La grande terrasse du château de Meudon (Seine-et-Oise), qui a été brûlée par les Allemands, en février 1871, est soutenue par un mur construit en meulière, qui s’étend à peu près du nord au sud, dans une longueur de plusieurs centaines de mètres et sur une hauteur considérable. Quelques plantes de rocailles se sont depuis longtemps établies sur ce mur, notamment la Valériane rouge (centrenthus ruber D C.) et le Grand Muflier (antirrhinum majus L.), celui-ci en bien plus grande abondance que la première.

Dans les jardins, des semis multipliés ont, dans le Grand Muflier ou Gueule-du-Lion, fait varier considérablement la couleur des fleurs ; mais quand cette plante croit sur de vieux murs, dans des rocailles ou sur des rochers, à l’état spontané, comme dans nos départements du centre et du midi, ou subspontané, comme autour de Paris, sa corolle offre sa couleur rouge pourpre normale, ou très-rarement elle se montre blanche, constituant alors une variété tranchée.
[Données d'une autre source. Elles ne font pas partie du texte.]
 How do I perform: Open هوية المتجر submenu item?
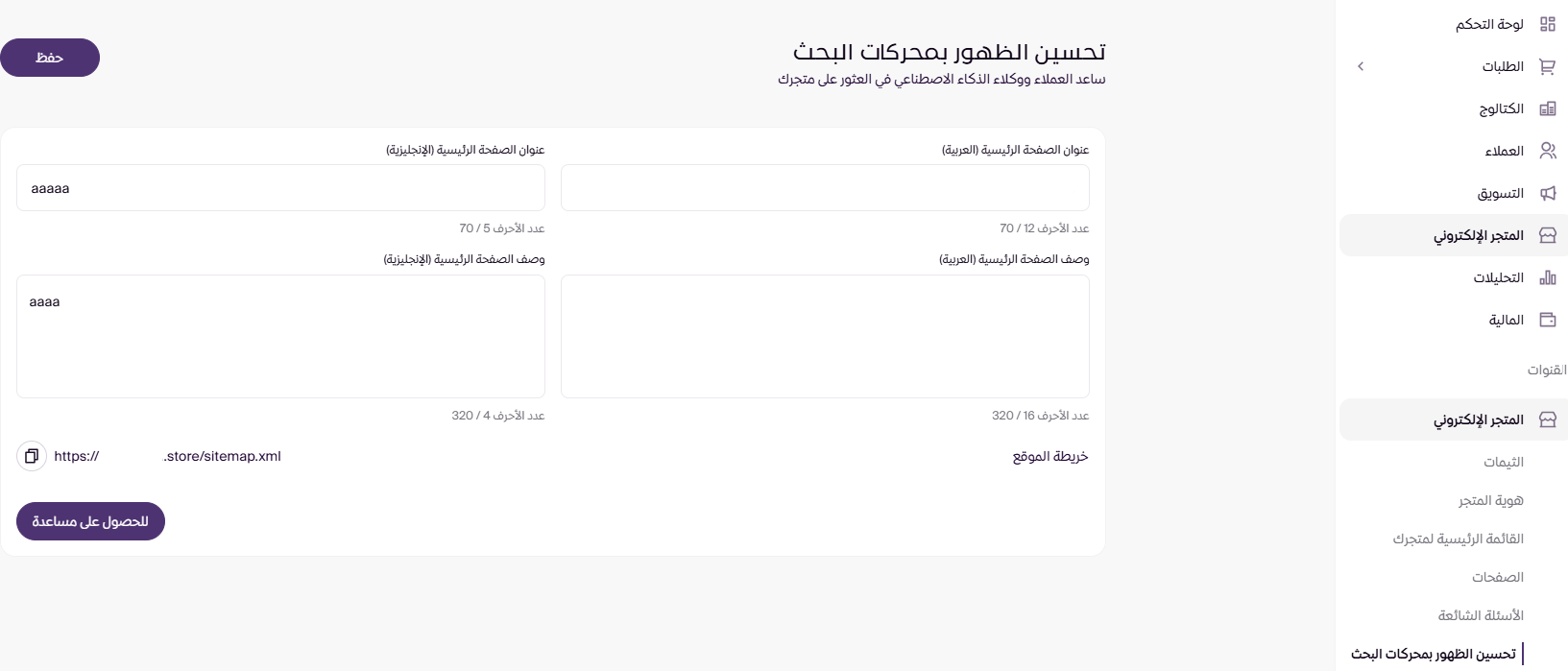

Il n’est guère possible de savoir à quelle époque cette espèce s’est établie sur le grand mur de la terrasse de Meudon ; mais aujourd’hui elle y est représentée par de nombreux individus qui, se semant et se ressemant d’eux-mêmes, ont graduellement subi dans leurs fleurs des variations de couleur en nombre presque indéfini. Cette année, on voyait là, côte à cote, toute une gamme de couleurs formée par des transitions insensibles, depuis le blanc le plus pur, qui a dû être l’un des points de départ, jusqu’au rouge pourpre le plus intense, qui formait l’autre extrémité de cette série.

Il est fort à présumer que l’hybridation est intervenue dans la production de ces nombreuses variétés de couleurs ; mais il est probable aussi qu’une cause qui nous est inconnue est venue joindre son action à celle de la fécondation croisée, et que c’est à ces deux influences combinées qu’il faut attribuer la formation de cette série continue de nuances dont il serait, je crois, peu facile de trouver un exemple aussi complet en dehors de la sphère d’action des horticulteurs[1].
P. Duchartre.

  1. Journal de la Société centrale d’horticulture de France.